The conflict in Northern Ireland was tantamount to a civil war with sometimes neighbours on differing sides of the conflict, intent on killing each other. Inside this conflict families were torn asunder and when Colette’s (Andrea Riseborough) mission goes wrong she faces either twenty-five years in prison or the choice to inform, either option brings its dangers, but it is the danger to her son which finally makes her turn against the republican cause.

The film is much more about the impact on Colette and Mac’s (Clive Owen) relationship; her, a mother trying to protect herself and family, while he is a slightly podgy middle-aged loner who is emotionally drawn to the woman he should be controlling. His over involvement does not impress his boss, played by Anderson.

The tone of the film is muted, Owens barely raises his voice throughout and neither do many of the other members of the cast, the film's tension spends much of its time in delicate balance and the low level approach that the actors have taken not only complements the overall tone, but goes a long way to stretching out the tension.

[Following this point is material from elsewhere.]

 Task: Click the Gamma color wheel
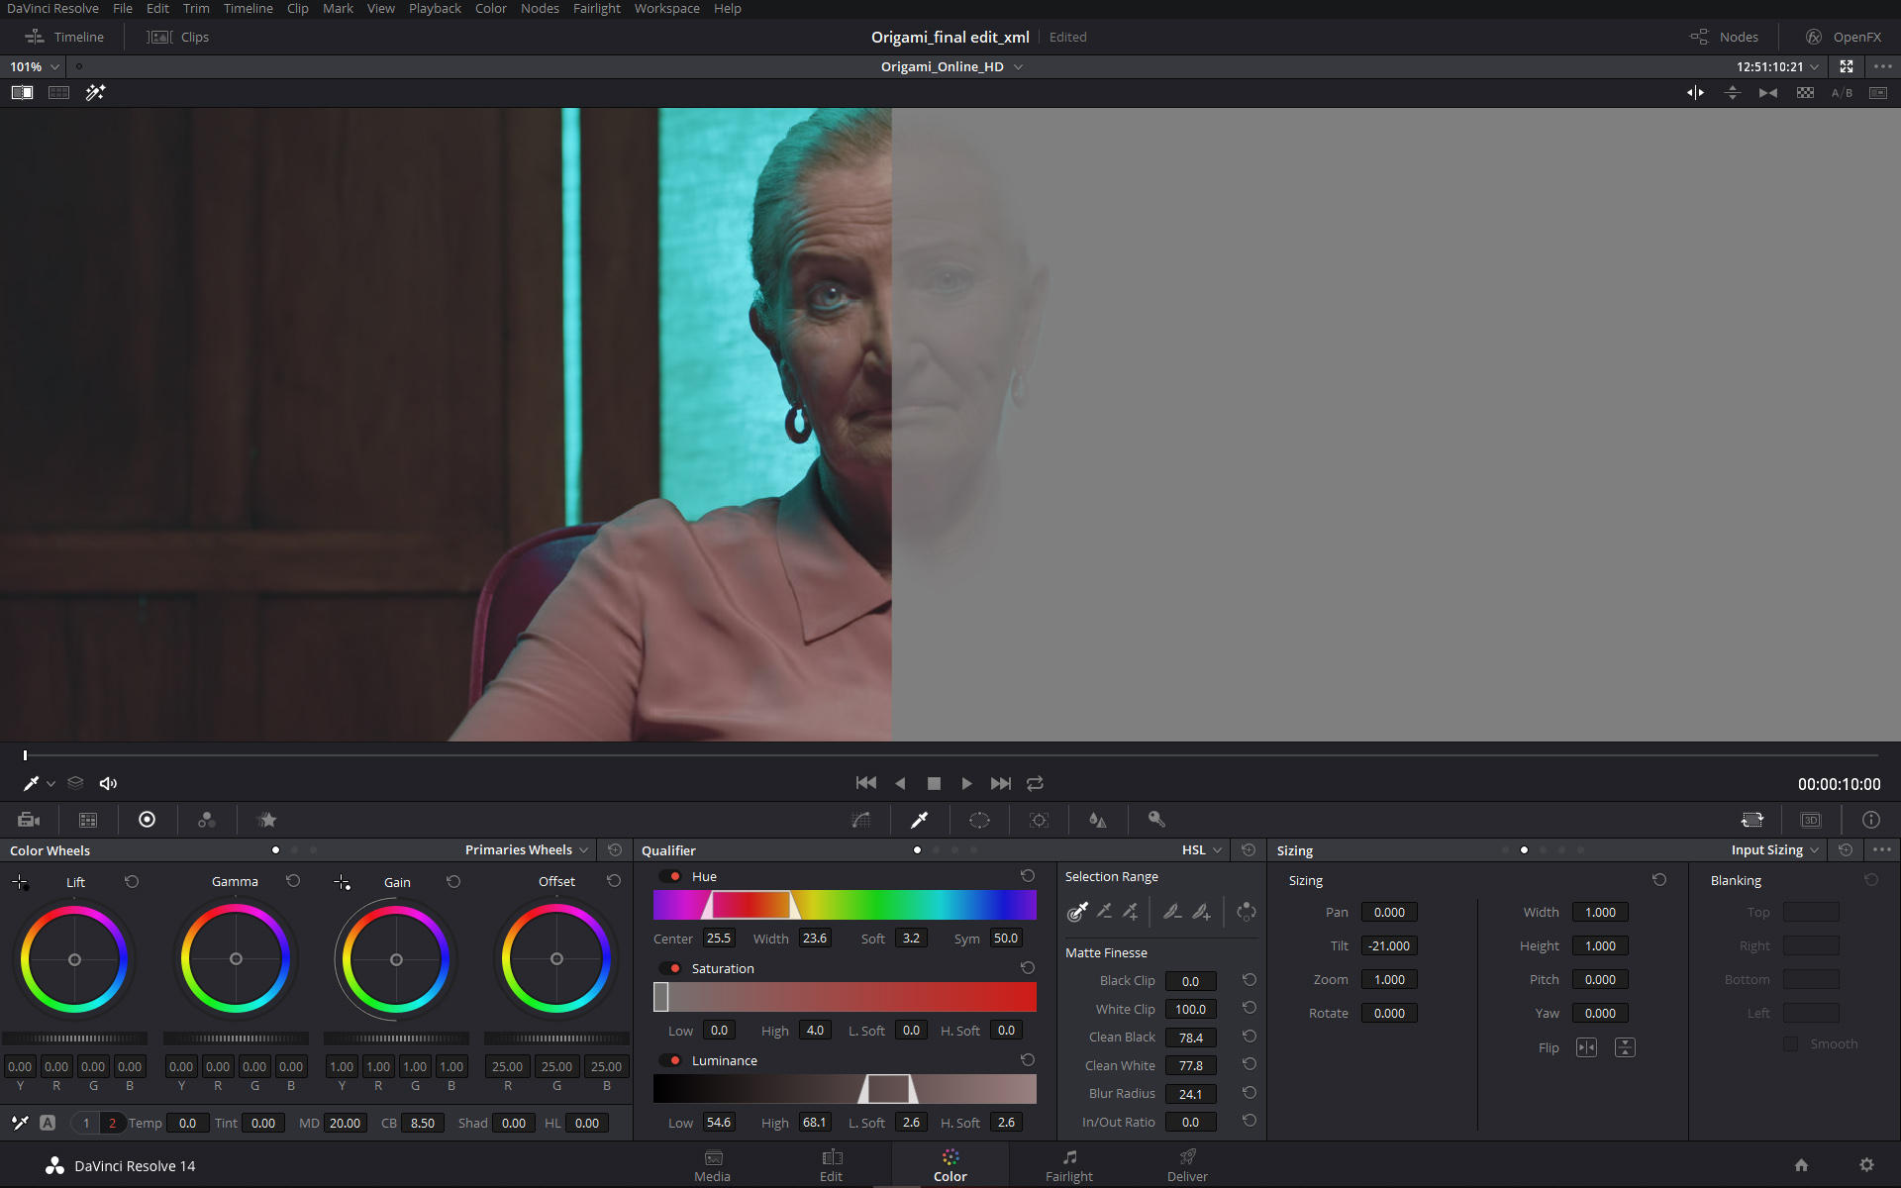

The three leading actors are excellent in their roles; it’s nice to see Anderson following her stint as Miss Haversham, but the film is ultimately carried by the conviction of Owens and Riseborough. As their relationship develops the audience is very aware of the dangers that this poses for both of them, whether they become lovers is ultimately going nowhere as the two’s behaviour almost guarantees their doom.

For an independent film, with a modest budget, the disc has some good extras, especially the full length commentary with director and writer. Tom Bradby was a TV correspondent in Northern Ireland in the 1990’s and his insight into the troubles and the setting of the film make for a fascinating commentary.

The World of Shadow Dancer (8 min, 43 sec) is your average look behind the scenes at the film's making. You also get the original Theatrical Trailer (1 min, 45 min).

It’s a shame that the film was a slow burner as the craft with which the film is made deserves to be seen by a wider audience. The emotionally charged relationships keep the story a riveting watch, glazed as they are with the imminent threat of violence. Well worth a look.